-- Opening Marker --

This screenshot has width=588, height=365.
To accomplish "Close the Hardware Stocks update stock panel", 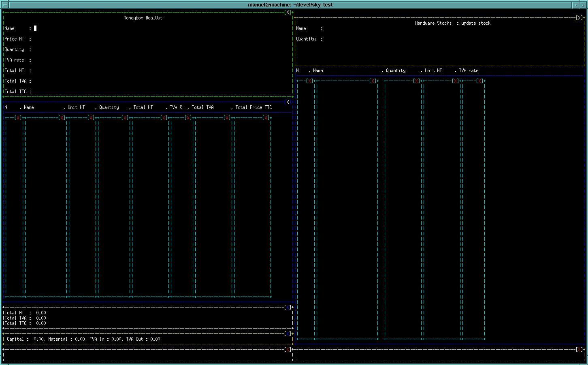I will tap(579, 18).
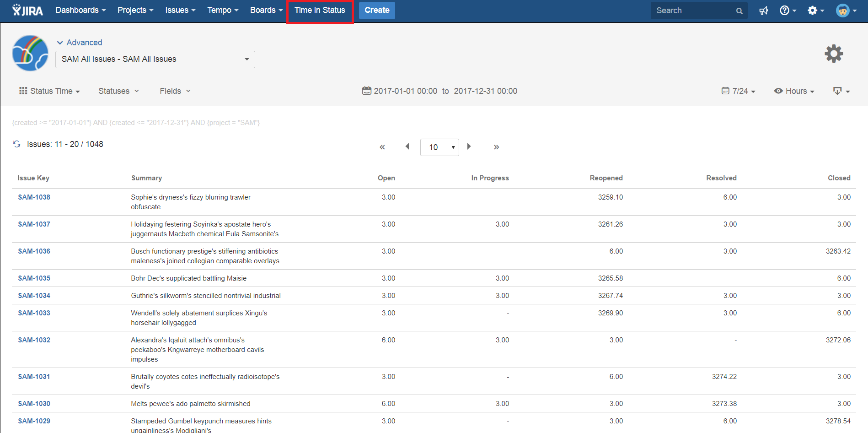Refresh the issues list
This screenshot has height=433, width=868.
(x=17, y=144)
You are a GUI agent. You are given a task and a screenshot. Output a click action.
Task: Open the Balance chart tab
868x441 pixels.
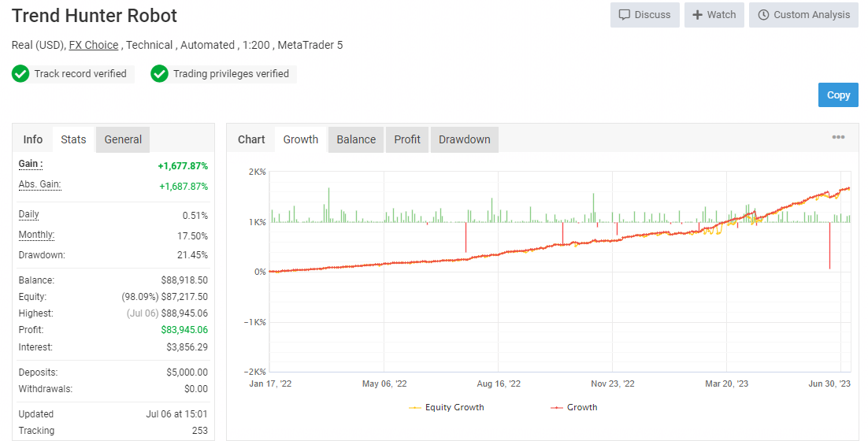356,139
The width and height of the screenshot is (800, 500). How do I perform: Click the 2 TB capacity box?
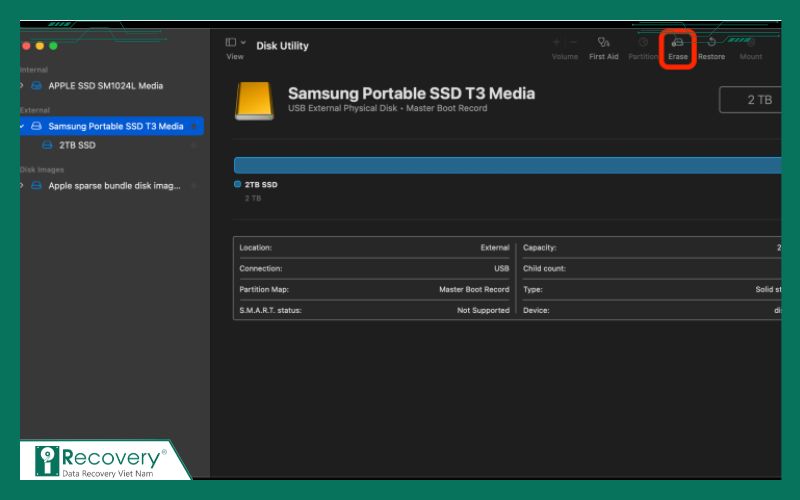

-- Closing Marker --

● WORK TO BE COMPLETED
Exactly as written, reproduce the lines from the one containing "868x441 pixels." through the last line of the entries above, and leave every picture out.

● TASK RESPONSE
868x441 pixels.
356,139
The width and height of the screenshot is (800, 500). How do I perform: Click the 2 TB capacity box?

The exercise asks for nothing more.